● **TASK DETAILS**
Filter this data down to the lines that hold "screenshot", and copy them.

● **SUPPLIED RECORDS**
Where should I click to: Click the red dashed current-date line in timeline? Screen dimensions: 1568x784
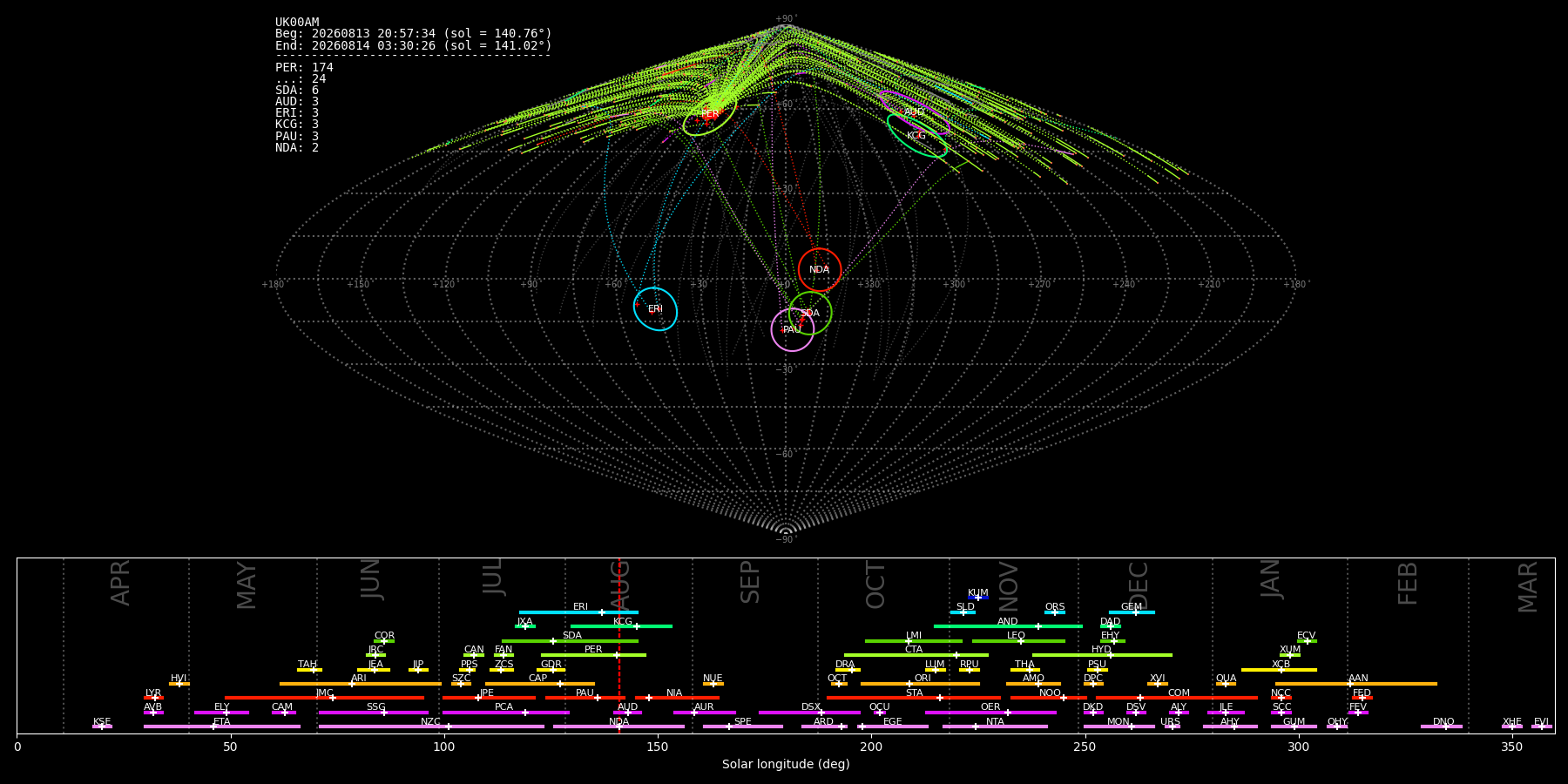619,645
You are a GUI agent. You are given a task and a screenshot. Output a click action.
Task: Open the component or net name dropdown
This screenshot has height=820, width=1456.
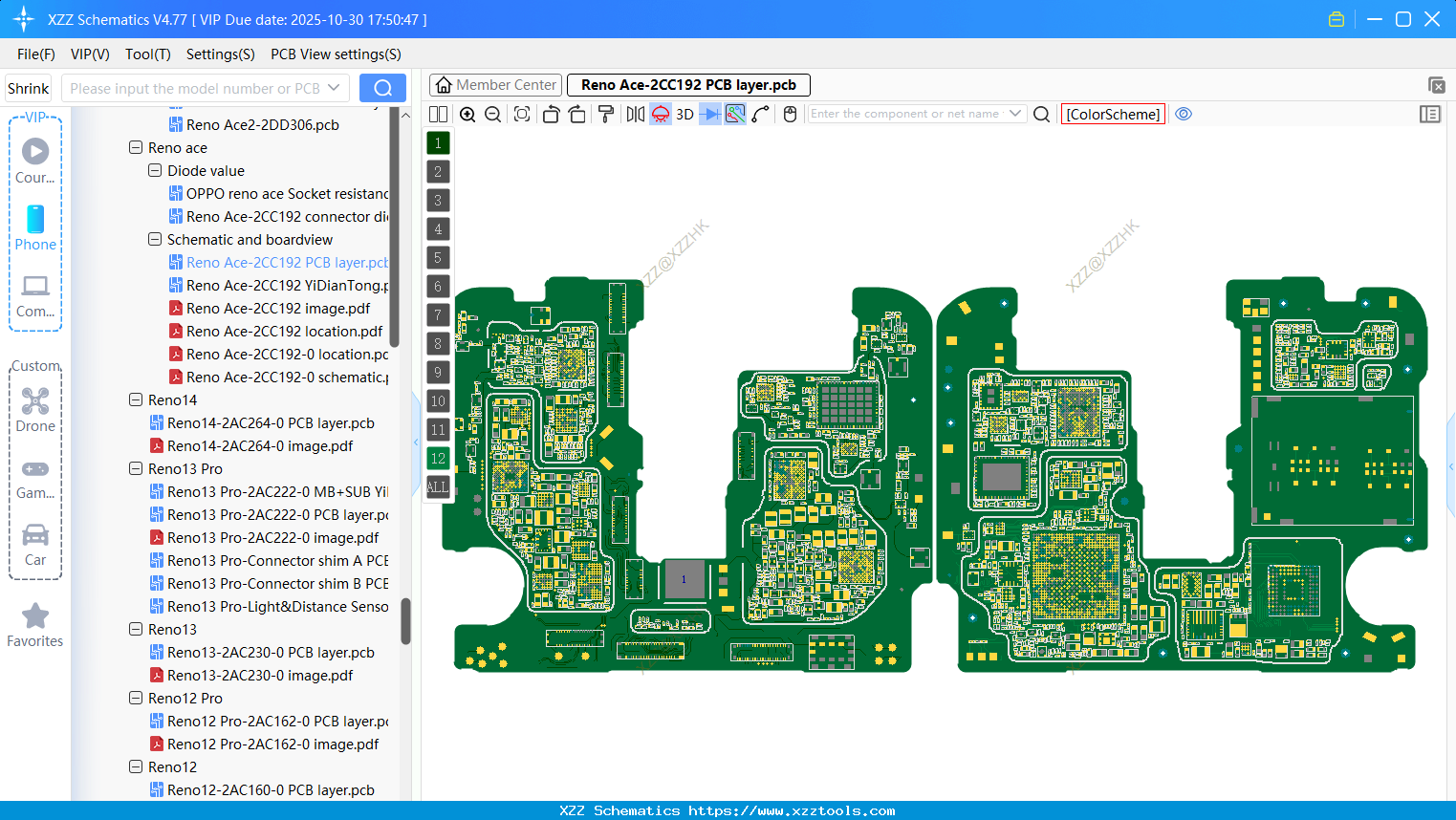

● **PROBLEM SOLUTION**
You are a GUI agent. You are given a task and a screenshot. Output a click action.
This screenshot has height=820, width=1456.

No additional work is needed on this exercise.